Reading text:
As someone else said, it's important to qualify what you mean by "good genetics." It can mean a lot of things:
1--Structure/shape
2--Responsiveness to sauce
3--' ' to training
4--ability to get not only super-lean, but sickly dry
Dorian's structure was weird. He's one of my favorites, but his arms were odd-looking. I think people are actually wrong to rag him on
development as such; his triceps pose was probably the best in bodybuilding when you consider his crazy conditioning, and his biceps were actually HUGE before he tore one of them. Check the pictures of him taken a few weeks out from the '93 Olympia before telling me his biceps lacked for mass
However, they were attached such that, when huge, they almost would hang off the side of his arms...the real mass isn't as apparent vs. someone like Vince Taylor, who also has long biceps but has outstanding insertion points.
Obviously, Dorian responded well to juice and to training. I still say that if he hadn't torn his left biceps, Ronnie Coleman wouldn't be a multi-Olympia winner. Ronnie's huge and more complete than Dorian (overlooking the calf, forearm, and possible trap "shortcomings" next to Yates), but at the same weights, the two look totally different. At 257, Yates is hard as nails and totally dry. To approach that kind of conditioning Ronnie has to weigh ~245, as he did at the '01 Arnold. Even
then he isn't near as bone-dry. So, yes, Dorian outmasses him. That's especially evident when you realize Dorian is almost as hard at 270 (pre-Olympia pics in '93 again); he doesn't improve his conditioning significantly when he goes much below that weight.

Data block:
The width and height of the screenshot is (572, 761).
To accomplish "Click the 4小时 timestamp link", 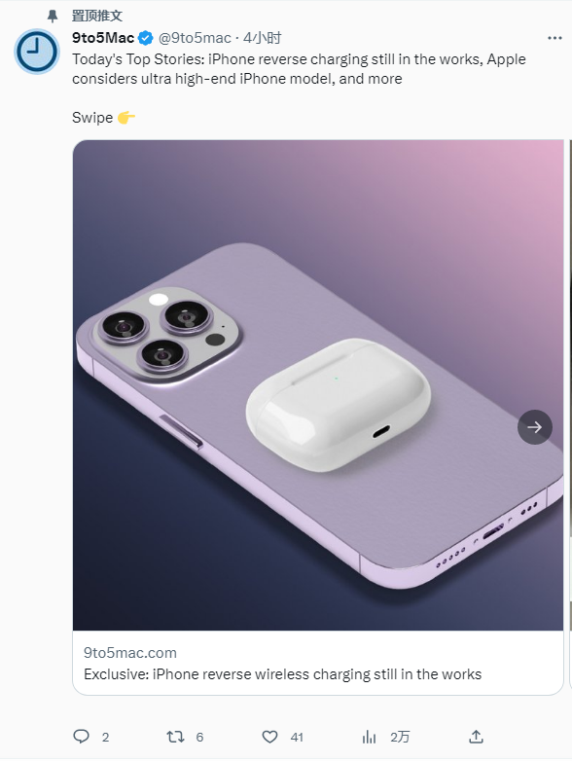I will (262, 38).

Problems to solve:
- 1) Answer these from the bodybuilding post:
(a) What is the first meaning of "good genetics" in the list?
(b) Whose biceps are said to have outstanding insertion points?
(c) About what weight did Ronnie need to be at the '01 Arnold?
- 2) Swap "insertion points" for "attachment points" and give the bodybuilding post again, starting at "As someone else" and ending at "outstanding insertion points.".
- 3) List every body weight number in the bodybuilding post, with the man it belongs to.

Written answers:
- 1)
(a) Structure/shape
(b) Vince Taylor's
(c) About 245

- 2)
As someone else said, it's important to qualify what you mean by "good genetics." It can mean a lot of things:
1--Structure/shape
2--Responsiveness to sauce
3--' ' to training
4--ability to get not only super-lean, but sickly dry
Dorian's structure was weird. He's one of my favorites, but his arms were odd-looking. I think people are actually wrong to rag him on
development as such; his triceps pose was probably the best in bodybuilding when you consider his crazy conditioning, and his biceps were actually HUGE before he tore one of them. Check the pictures of him taken a few weeks out from the '93 Olympia before telling me his biceps lacked for mass
However, they were attached such that, when huge, they almost would hang off the side of his arms...the real mass isn't as apparent vs. someone like Vince Taylor, who also has long biceps but has outstanding attachment points.

- 3)
257: Yates
~245: Ronnie
270: Dorian